**WHAT IS ASKED**
In the listing, change "lock" to "padlock" in the lines that begin at the line containing "You are a computer-use" and end after the line containing "point(363,173)", and give back only those lines with nothing else altered. Leave the pictures out of your answer.

**RECORDS PROVIDED**
• • •

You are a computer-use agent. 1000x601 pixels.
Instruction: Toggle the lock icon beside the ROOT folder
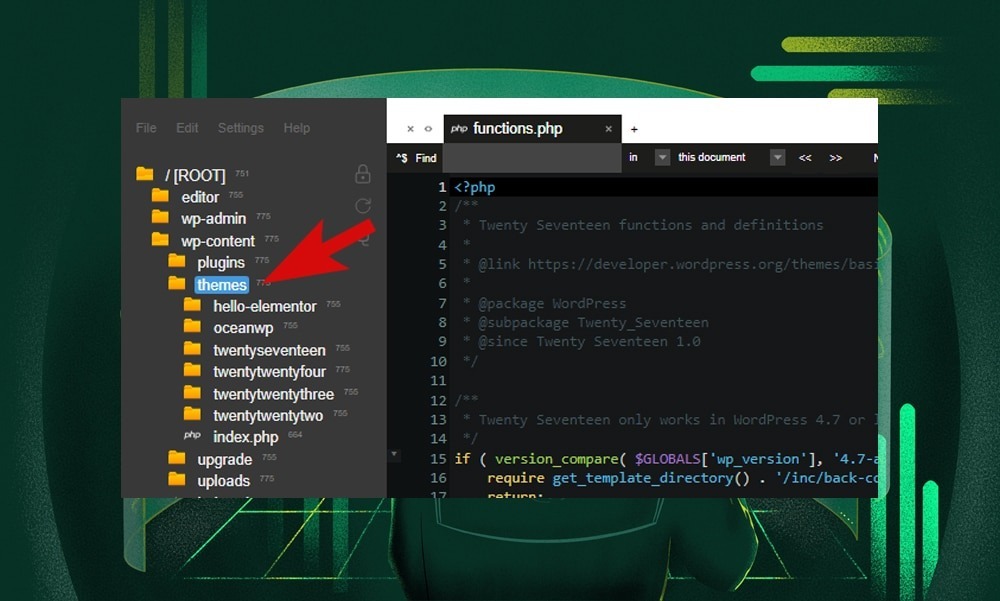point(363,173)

• • •

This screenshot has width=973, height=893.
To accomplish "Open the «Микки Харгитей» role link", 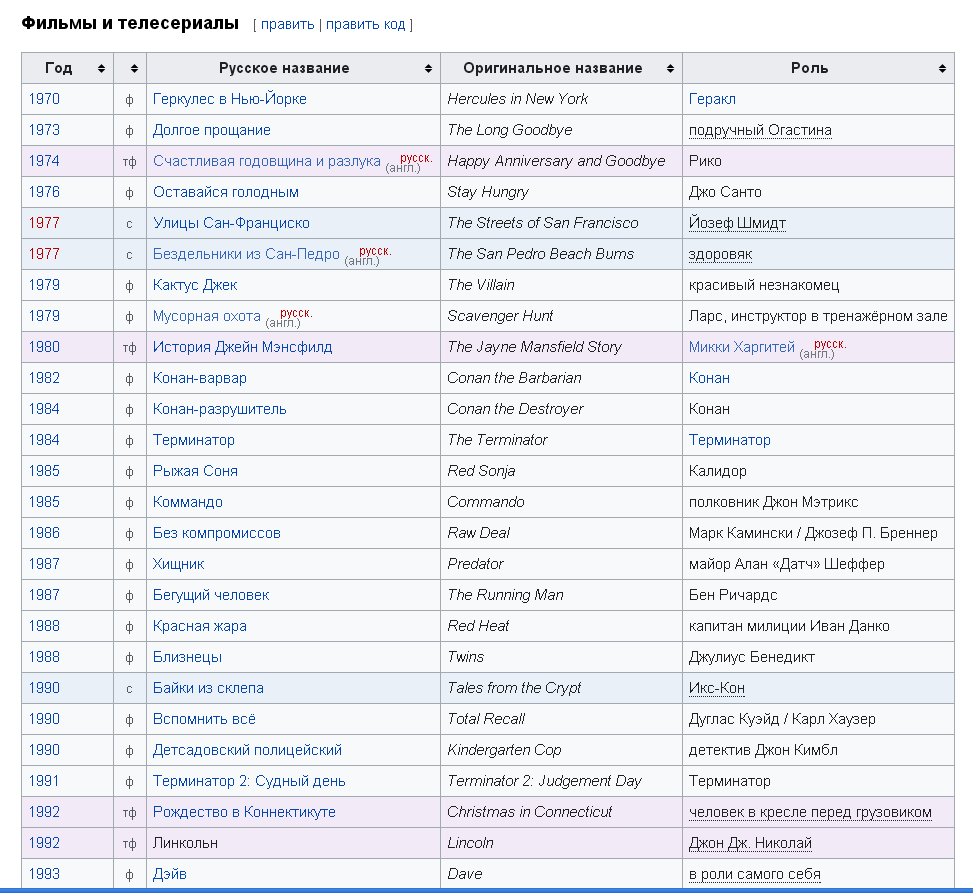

• • •

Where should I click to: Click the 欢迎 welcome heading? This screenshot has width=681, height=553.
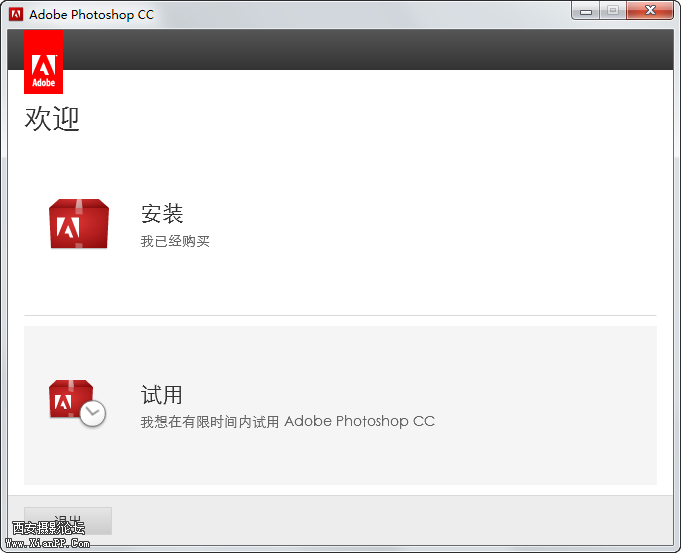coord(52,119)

• • •

**EXERCISE RESULT**
You are a computer-use agent. 1000x601 pixels.
Instruction: Toggle the padlock icon beside the ROOT folder
point(363,173)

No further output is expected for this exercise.